Monday, May 28, 2012

Movie Review: "Dark Shadows"

Remaking TV shows, old or current, is a game not even the best gamblers would play.  Indeed, it's probably better to bet $10 million on 00 on the damn roulette tables in Vegas blind-folded on ten straight shots of Patron before thinking of dropping that kind of money (if not more) on a big-screen TV adaptation.

For every "Mission Impossible", you get one "Bewitched".  For every "The A-Team", you get "The Honeymooners".  For every "Sex in the City", you get...well, "Sex in the City 2".

With that said, any box office analyst who tries to tell me remaking cult classic vampire soap opera "Dark Shadows" wasn't a horrible risk, that analyst will be cordially invited to kiss my ass.  Even with Depp/Burton branding and a hot new writer, not to mention a stellar cast, you still may have better odds playing craps with one dice.  Luckily, the gamble is a winner this time around.

"Dark Shadows" has all the greatness of the original, and, because the producers aren't idiots, the same storyline as well ("Bewitched" producers, writers, and such, we're talking to you....assholes).  Barnabas Collins (Johnny Depp), the sole heir to the Collins family fortune and canning business in Collinsport (the town his father founded in New England), to make a long story short, spurns the advances of the wrong witch -- namely Angelique Bouchard (Eva Green), the Collins family housekeeper.  When Barnabas takes the hand of another woman, Angelique dispatches Barnabas's would-be wife, and turns Barnabas himself into a vampire.  Once the townsfolk turns on him (at the hands of Angelique), they lock him in a coffin and bury him alive (or dead...living dead...whatever).

Fast-forward about 200 years later, Barnabas escapes his confines and discovers two shocking things:  (1) The year is 1972, and his beloved Collinsport, and family business, is in shambles, and (2) his beloved Collinwood is now inhabited by his apparent relatives -- Elizabeth (Michelle Pfeiffer), Roger (Johnny Lee Miller), Carolyn (Chloe Grace Moritz), and David (Gulliver McGrath), as well as groundskeeper Willie Loomis (Jackie Earl Haley) and family therapist Dr. Julia Hoffman (Helena Bonham Carter).  Finding his family estate and business in shambles, Barnabas vows to take the reigns once more and make people proud of the Collins name once more.  However, he is faced with three huge distractions:  (1) an ever-growing infatuation with the new family nanny Victoria Winters (Bella Heathcote), (2) Angelique, now a successful businesswoman who's been stealing business from the Collins family business, knows of Barnabas's return, and wants revenge...or his affections, and (3) his unquenchable thirst for blood.
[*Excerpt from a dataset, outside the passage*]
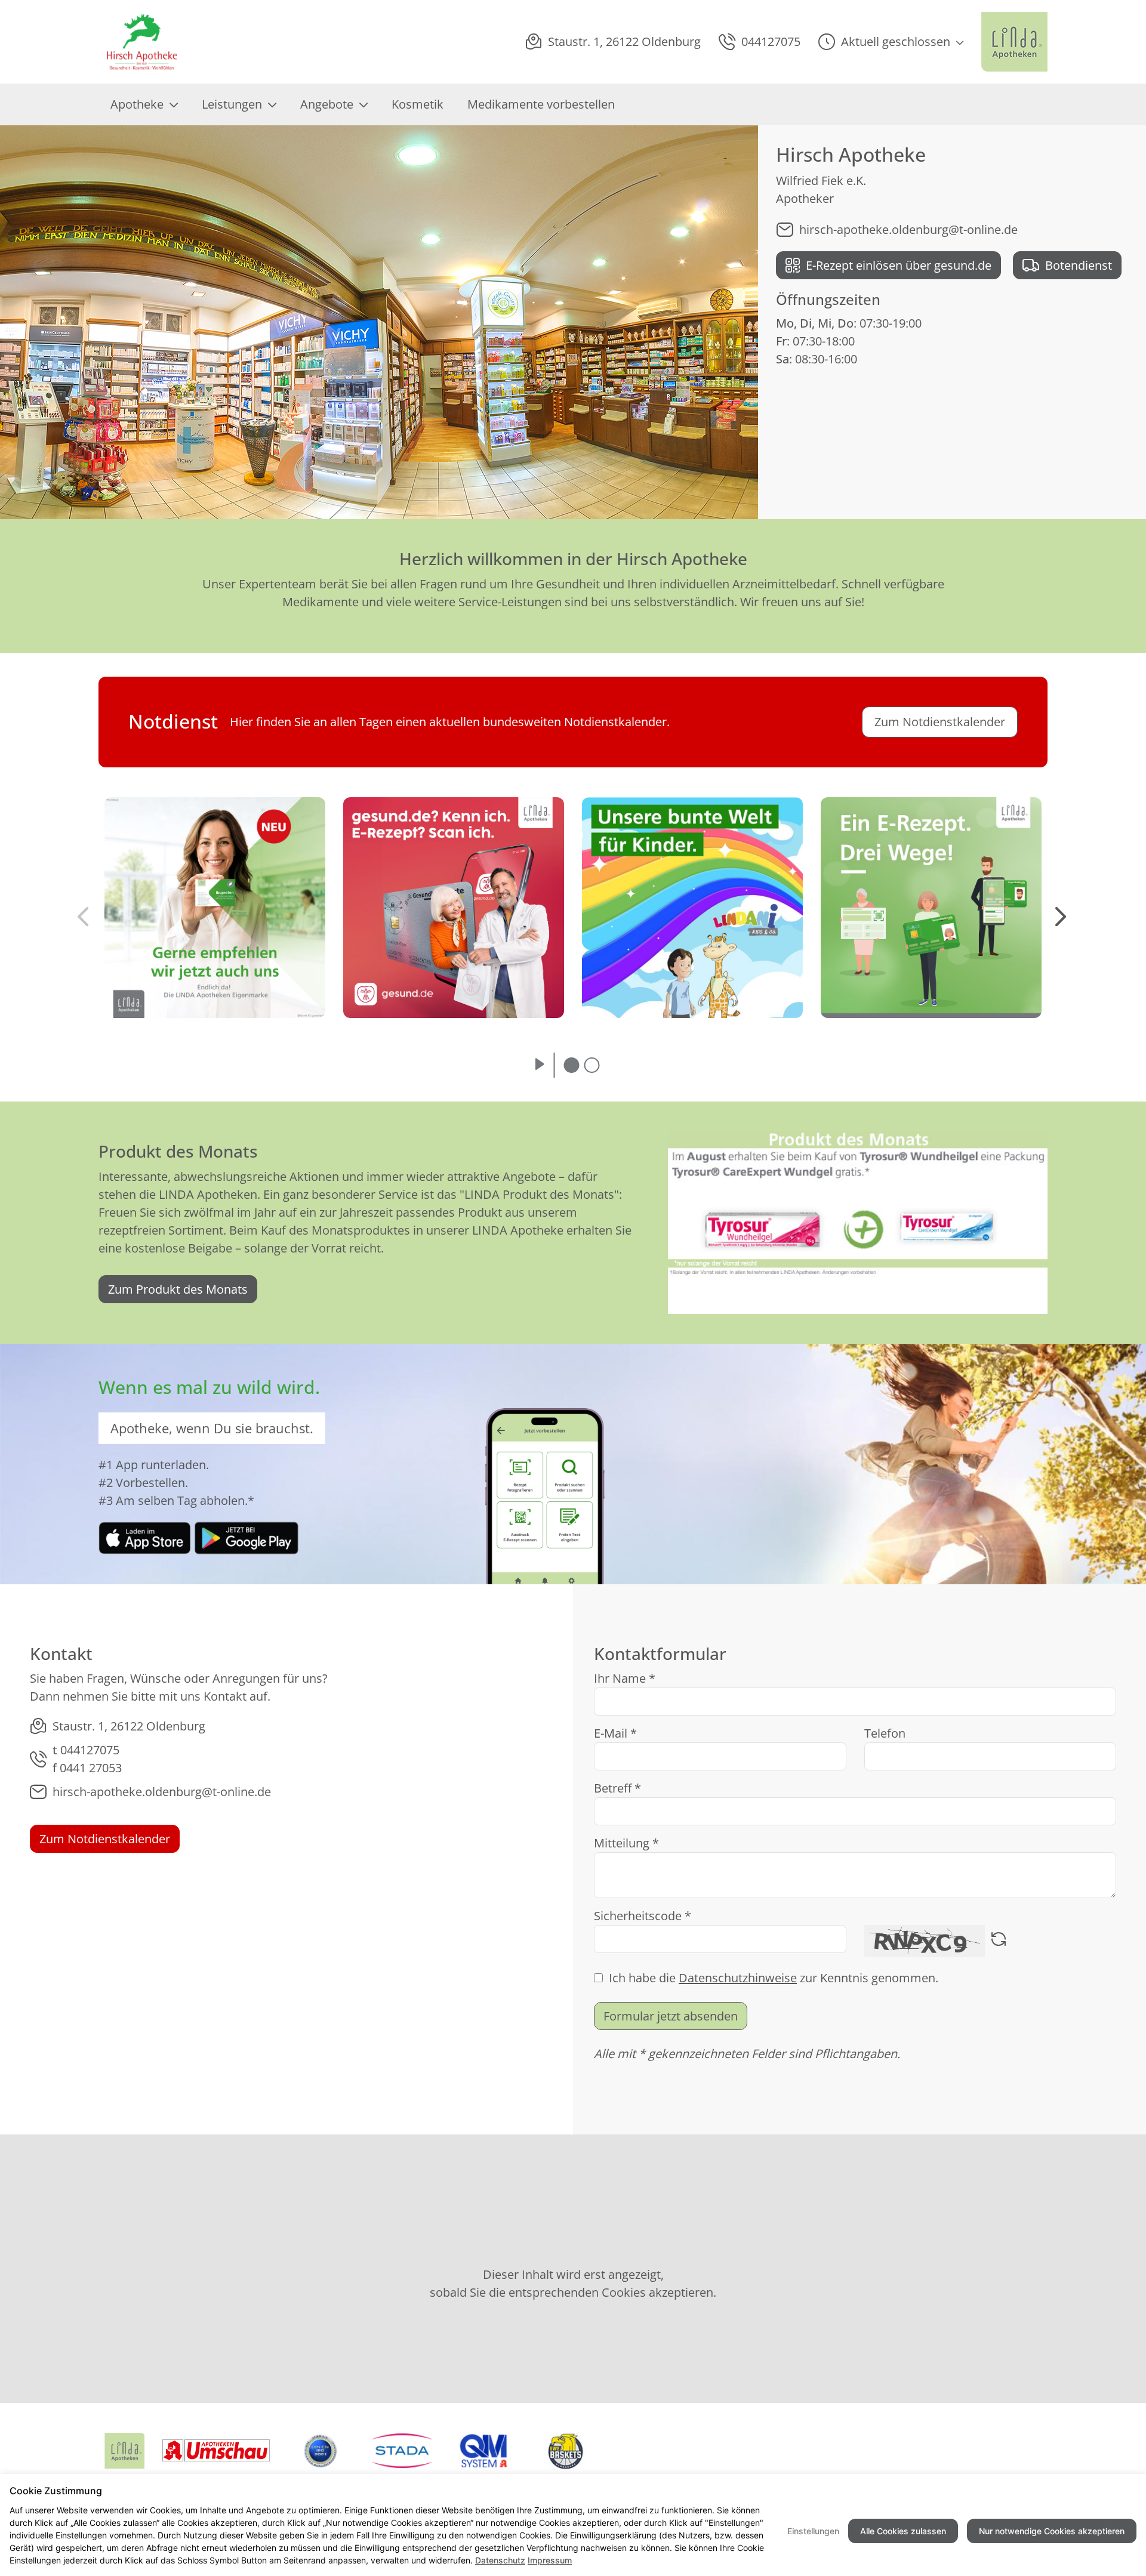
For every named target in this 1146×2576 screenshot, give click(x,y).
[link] (144, 1537)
Director Tim Burton brings the cult classic to life much in the style of "Sleepy Hollow" and "Sweeney Todd" with conservative light and clever use of (wait for it...) darkness and shadows.  The true gem of the film is the amazing script written by Seth Grahame-Smith (author of "Pride and Prejudice and Zombies", as well as the author and subsequent screenwriter of "Abraham Lincoln: Vampire Hunter", due out this June).  It's obvious Grahame-Smith is a fan of the original series, and proves it with his dark, twisted, often self-referential screenplay that makes even the most hardened fans rejoice.

Though ill-conceived timing is ruining the film's box office revenue (going against "The Avengers" being the biggest factor), "Dark Shadows" offers many laughs, thrills, and chills of a typical Burton film.  Granted, I never watched the classic show, but, luckily for me, many of my friends (and my girlfriend) are, so I had a lot to base it on.  There hasn't been a Tim Burton sequel since "Batman Returns", but this is one that clearly deserves it.

FINAL VERDICT:  Stellar performances and a script and art direction true to the original source material, "Dark Shadows" is a vampire film that doesn't suck.  Without the typical glam and glitz of a typical movie of its caliber (not to mention without glittery vampires), "Dark Shadows" gets down to the bloody business without draining your bloody patience.